Overview

Python (along with R) has become the dominant language in machine learning and data science. It is now commonly used to fit complex models to messy datasets. PyTorch is an open-source machine learning library for Python, based on Torch, used for applications such as natural language processing. It is primarily developed by Facebook’s artificial-intelligence research group, and Uber’s Pyro software for probabilistic programming is built on it.

This workshop is delivered by our training partner Jumping Rivers

Outline

Introduction to machine learning

A brief introduction to the topic of machine learning and the machine learning landscape in Python.

Preprocessing

Building Preprocessing pipelines for data.

Introduction to deep learning and PyTorch

An introduction to the PyTorch framework for training deep learning models.

Building a neural network

Defining a class blueprint for a neural network model in PyTorch.

Training

Understanding feedforward networks, the backpropagation algorithm and optimisation.

Supervised learning

Building and training models for both regression and classification tasks. Consideration and exploration of different layers and activation functions within a neural network architecture.

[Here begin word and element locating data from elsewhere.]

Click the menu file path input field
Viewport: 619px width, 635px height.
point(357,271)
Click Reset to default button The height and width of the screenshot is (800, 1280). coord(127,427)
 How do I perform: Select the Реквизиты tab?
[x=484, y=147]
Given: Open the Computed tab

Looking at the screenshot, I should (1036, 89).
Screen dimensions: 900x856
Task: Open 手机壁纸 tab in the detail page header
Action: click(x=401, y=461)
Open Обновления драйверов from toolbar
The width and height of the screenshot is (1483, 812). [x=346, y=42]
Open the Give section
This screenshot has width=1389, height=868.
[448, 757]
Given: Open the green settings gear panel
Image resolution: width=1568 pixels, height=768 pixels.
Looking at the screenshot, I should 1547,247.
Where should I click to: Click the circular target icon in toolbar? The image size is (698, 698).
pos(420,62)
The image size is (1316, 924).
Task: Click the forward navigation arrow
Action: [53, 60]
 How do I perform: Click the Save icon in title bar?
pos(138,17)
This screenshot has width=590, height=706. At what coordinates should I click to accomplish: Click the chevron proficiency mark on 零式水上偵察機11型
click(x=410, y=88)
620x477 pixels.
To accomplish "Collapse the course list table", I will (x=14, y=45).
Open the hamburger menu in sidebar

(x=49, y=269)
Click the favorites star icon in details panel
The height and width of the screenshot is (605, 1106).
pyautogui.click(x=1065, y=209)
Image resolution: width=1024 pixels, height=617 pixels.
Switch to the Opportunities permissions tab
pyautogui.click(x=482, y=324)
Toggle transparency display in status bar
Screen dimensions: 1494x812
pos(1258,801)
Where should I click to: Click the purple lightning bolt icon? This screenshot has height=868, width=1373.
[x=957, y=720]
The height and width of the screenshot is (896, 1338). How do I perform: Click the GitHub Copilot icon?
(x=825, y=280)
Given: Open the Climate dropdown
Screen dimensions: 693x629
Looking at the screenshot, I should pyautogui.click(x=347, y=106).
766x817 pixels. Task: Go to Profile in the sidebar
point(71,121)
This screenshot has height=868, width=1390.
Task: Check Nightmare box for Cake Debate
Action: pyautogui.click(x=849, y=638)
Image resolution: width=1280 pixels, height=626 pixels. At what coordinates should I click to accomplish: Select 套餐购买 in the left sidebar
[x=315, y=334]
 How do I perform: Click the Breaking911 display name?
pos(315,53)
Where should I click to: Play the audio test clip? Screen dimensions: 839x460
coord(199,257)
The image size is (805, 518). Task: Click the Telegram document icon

Convolutional neural networks

Learning with image data.

Transfer learning

Leverage the power of existing neural network architectures and weights. This is a powerful technique for training finely tuned models for accomplishing tasks with your own data.

Deep learning landscape

An exploration of other types of deep learning, the tasks that they aim to solve and how we might implement these in PyTorch. For example unsupervised, reinforcement learning.

Requirements

The course assumes familiarity with the python programming language including experience of OOP, writing ones own classes in python. Some knowledge of calculus, matrix algebra and probability would be helpful but not essential.

Course Structure

The course will be a mixture of lecture style session together with practical exercises. Practical exercises will give delegates the opportunity to build their own models on real data sets for tasks such as hand writing recognition and image classification.